ABOUT THIS EXERCISE:
Exactly as written, return every line of the data below.

--- DATA FOR THE TASK ---

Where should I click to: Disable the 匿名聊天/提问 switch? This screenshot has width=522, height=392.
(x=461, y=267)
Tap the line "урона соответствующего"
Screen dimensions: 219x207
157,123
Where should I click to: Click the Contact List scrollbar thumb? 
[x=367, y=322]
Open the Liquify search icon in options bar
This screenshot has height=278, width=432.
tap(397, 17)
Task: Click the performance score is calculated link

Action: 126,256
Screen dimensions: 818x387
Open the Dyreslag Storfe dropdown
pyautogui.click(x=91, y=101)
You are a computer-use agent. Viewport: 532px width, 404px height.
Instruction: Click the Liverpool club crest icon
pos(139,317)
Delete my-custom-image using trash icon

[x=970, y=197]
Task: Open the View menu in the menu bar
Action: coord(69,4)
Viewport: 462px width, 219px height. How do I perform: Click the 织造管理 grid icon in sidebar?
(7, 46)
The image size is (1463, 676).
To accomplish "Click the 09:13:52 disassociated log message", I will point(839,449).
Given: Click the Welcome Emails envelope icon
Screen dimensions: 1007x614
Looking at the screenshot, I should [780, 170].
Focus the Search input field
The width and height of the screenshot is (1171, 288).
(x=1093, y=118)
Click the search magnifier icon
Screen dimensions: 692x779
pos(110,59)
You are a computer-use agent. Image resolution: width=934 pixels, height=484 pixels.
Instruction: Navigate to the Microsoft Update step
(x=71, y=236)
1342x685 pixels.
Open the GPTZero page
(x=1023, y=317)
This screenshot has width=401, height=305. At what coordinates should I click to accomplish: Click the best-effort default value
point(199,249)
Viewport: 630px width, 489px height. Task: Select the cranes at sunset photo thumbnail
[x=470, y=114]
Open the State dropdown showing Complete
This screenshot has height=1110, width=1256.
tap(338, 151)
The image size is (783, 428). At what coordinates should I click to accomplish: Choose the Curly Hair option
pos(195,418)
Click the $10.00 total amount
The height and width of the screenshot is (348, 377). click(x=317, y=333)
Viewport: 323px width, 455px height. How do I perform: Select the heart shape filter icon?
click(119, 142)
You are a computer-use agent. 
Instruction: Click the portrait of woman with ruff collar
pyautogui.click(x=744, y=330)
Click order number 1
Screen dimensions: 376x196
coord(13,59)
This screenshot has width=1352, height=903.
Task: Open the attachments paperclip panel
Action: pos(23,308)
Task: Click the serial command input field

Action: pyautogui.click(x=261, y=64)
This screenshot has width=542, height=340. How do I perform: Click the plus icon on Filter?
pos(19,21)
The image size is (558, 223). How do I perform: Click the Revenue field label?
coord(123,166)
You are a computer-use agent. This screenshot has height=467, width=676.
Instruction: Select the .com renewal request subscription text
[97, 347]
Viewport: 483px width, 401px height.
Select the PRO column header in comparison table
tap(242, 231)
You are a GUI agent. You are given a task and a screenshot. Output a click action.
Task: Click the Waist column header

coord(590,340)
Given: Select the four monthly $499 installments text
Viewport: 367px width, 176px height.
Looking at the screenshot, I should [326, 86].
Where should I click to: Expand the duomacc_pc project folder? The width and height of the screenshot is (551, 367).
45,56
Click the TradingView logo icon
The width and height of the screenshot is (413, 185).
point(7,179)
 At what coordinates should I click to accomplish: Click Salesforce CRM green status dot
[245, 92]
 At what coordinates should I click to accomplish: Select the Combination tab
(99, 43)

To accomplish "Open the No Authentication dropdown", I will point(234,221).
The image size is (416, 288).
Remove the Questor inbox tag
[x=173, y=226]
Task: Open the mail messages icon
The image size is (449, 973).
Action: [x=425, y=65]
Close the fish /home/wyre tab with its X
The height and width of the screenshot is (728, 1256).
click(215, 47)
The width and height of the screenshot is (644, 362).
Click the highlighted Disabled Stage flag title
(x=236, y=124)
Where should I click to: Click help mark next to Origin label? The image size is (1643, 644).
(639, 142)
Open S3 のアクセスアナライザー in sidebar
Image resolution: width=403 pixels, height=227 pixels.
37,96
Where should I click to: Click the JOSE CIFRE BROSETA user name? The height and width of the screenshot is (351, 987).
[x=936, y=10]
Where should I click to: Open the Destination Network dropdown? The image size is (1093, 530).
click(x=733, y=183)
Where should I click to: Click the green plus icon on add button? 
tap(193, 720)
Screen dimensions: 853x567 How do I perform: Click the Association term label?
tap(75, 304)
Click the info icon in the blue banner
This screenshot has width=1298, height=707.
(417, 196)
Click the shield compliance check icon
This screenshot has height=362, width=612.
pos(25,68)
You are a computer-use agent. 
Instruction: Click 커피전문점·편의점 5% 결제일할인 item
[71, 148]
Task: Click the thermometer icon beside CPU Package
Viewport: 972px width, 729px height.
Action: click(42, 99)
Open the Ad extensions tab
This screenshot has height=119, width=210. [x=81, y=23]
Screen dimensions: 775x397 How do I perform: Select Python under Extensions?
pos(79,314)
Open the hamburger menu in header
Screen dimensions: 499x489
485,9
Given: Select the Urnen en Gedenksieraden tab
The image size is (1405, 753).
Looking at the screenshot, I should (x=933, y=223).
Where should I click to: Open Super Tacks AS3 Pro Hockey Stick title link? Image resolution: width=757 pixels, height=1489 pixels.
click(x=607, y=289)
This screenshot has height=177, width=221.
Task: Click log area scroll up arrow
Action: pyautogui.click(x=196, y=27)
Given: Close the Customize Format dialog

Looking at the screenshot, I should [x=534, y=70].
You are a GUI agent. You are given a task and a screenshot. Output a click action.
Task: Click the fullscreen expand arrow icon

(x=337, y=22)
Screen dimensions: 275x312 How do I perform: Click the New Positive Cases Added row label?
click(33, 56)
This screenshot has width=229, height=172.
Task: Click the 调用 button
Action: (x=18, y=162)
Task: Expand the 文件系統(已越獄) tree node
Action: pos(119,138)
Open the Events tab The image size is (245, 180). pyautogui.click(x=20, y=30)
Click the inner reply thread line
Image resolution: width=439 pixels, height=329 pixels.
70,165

---

COMPLETED EXERCISE:
Where should I click to: Disable the 匿名聊天/提问 switch? This screenshot has width=522, height=392.
(x=461, y=267)
Tap the line "урона соответствующего"
Screen dimensions: 219x207
157,123
Where should I click to: Click the Contact List scrollbar thumb? 
[x=367, y=322]
Open the Liquify search icon in options bar
This screenshot has height=278, width=432.
tap(397, 17)
Task: Click the performance score is calculated link

Action: 126,256
Screen dimensions: 818x387
Open the Dyreslag Storfe dropdown
pyautogui.click(x=91, y=101)
You are a computer-use agent. Viewport: 532px width, 404px height.
Instruction: Click the Liverpool club crest icon
pos(139,317)
Delete my-custom-image using trash icon

[x=970, y=197]
Task: Open the View menu in the menu bar
Action: coord(69,4)
Viewport: 462px width, 219px height. How do I perform: Click the 织造管理 grid icon in sidebar?
(7, 46)
The image size is (1463, 676).
To accomplish "Click the 09:13:52 disassociated log message", I will point(839,449).
Given: Click the Welcome Emails envelope icon
Screen dimensions: 1007x614
Looking at the screenshot, I should [780, 170].
Focus the Search input field
The width and height of the screenshot is (1171, 288).
(x=1093, y=118)
Click the search magnifier icon
Screen dimensions: 692x779
pos(110,59)
You are a computer-use agent. Image resolution: width=934 pixels, height=484 pixels.
Instruction: Navigate to the Microsoft Update step
(x=71, y=236)
1342x685 pixels.
Open the GPTZero page
(x=1023, y=317)
This screenshot has width=401, height=305. At what coordinates should I click to accomplish: Click the best-effort default value
point(199,249)
Viewport: 630px width, 489px height. Task: Select the cranes at sunset photo thumbnail
[x=470, y=114]
Open the State dropdown showing Complete
This screenshot has height=1110, width=1256.
tap(338, 151)
The image size is (783, 428). At what coordinates should I click to accomplish: Choose the Curly Hair option
pos(195,418)
Click the $10.00 total amount
The height and width of the screenshot is (348, 377). click(x=317, y=333)
Viewport: 323px width, 455px height. How do I perform: Select the heart shape filter icon?
click(119, 142)
You are a computer-use agent. 
Instruction: Click the portrait of woman with ruff collar
pyautogui.click(x=744, y=330)
Click order number 1
Screen dimensions: 376x196
coord(13,59)
This screenshot has width=1352, height=903.
Task: Open the attachments paperclip panel
Action: pos(23,308)
Task: Click the serial command input field

Action: pyautogui.click(x=261, y=64)
This screenshot has width=542, height=340. How do I perform: Click the plus icon on Filter?
pos(19,21)
The image size is (558, 223). How do I perform: Click the Revenue field label?
coord(123,166)
You are a computer-use agent. This screenshot has height=467, width=676.
Instruction: Select the .com renewal request subscription text
[97, 347]
Viewport: 483px width, 401px height.
Select the PRO column header in comparison table
tap(242, 231)
You are a GUI agent. You are given a task and a screenshot. Output a click action.
Task: Click the Waist column header

coord(590,340)
Given: Select the four monthly $499 installments text
Viewport: 367px width, 176px height.
Looking at the screenshot, I should [326, 86].
Where should I click to: Expand the duomacc_pc project folder? The width and height of the screenshot is (551, 367).
45,56
Click the TradingView logo icon
The width and height of the screenshot is (413, 185).
point(7,179)
 At what coordinates should I click to accomplish: Click Salesforce CRM green status dot
[245, 92]
 At what coordinates should I click to accomplish: Select the Combination tab
(99, 43)

To accomplish "Open the No Authentication dropdown", I will point(234,221).
The image size is (416, 288).
Remove the Questor inbox tag
[x=173, y=226]
Task: Open the mail messages icon
The image size is (449, 973).
Action: [x=425, y=65]
Close the fish /home/wyre tab with its X
The height and width of the screenshot is (728, 1256).
click(215, 47)
The width and height of the screenshot is (644, 362).
Click the highlighted Disabled Stage flag title
(x=236, y=124)
Where should I click to: Click help mark next to Origin label? The image size is (1643, 644).
(639, 142)
Open S3 のアクセスアナライザー in sidebar
Image resolution: width=403 pixels, height=227 pixels.
37,96
Where should I click to: Click the JOSE CIFRE BROSETA user name? The height and width of the screenshot is (351, 987).
[x=936, y=10]
Where should I click to: Open the Destination Network dropdown? The image size is (1093, 530).
click(x=733, y=183)
Where should I click to: Click the green plus icon on add button? 
tap(193, 720)
Screen dimensions: 853x567 How do I perform: Click the Association term label?
tap(75, 304)
Click the info icon in the blue banner
This screenshot has width=1298, height=707.
(417, 196)
Click the shield compliance check icon
This screenshot has height=362, width=612.
pos(25,68)
You are a computer-use agent. 
Instruction: Click 커피전문점·편의점 5% 결제일할인 item
[71, 148]
Task: Click the thermometer icon beside CPU Package
Viewport: 972px width, 729px height.
Action: click(42, 99)
Open the Ad extensions tab
This screenshot has height=119, width=210. [x=81, y=23]
Screen dimensions: 775x397 How do I perform: Select Python under Extensions?
pos(79,314)
Open the hamburger menu in header
Screen dimensions: 499x489
485,9
Given: Select the Urnen en Gedenksieraden tab
The image size is (1405, 753).
Looking at the screenshot, I should (x=933, y=223).
Where should I click to: Open Super Tacks AS3 Pro Hockey Stick title link? Image resolution: width=757 pixels, height=1489 pixels.
click(x=607, y=289)
This screenshot has height=177, width=221.
Task: Click log area scroll up arrow
Action: pyautogui.click(x=196, y=27)
Given: Close the Customize Format dialog

Looking at the screenshot, I should [x=534, y=70].
You are a GUI agent. You are given a task and a screenshot. Output a click action.
Task: Click the fullscreen expand arrow icon

(x=337, y=22)
Screen dimensions: 275x312 How do I perform: Click the New Positive Cases Added row label?
click(33, 56)
This screenshot has width=229, height=172.
Task: Click the 调用 button
Action: (x=18, y=162)
Task: Expand the 文件系統(已越獄) tree node
Action: pos(119,138)
Open the Events tab The image size is (245, 180). pyautogui.click(x=20, y=30)
Click the inner reply thread line
Image resolution: width=439 pixels, height=329 pixels.
70,165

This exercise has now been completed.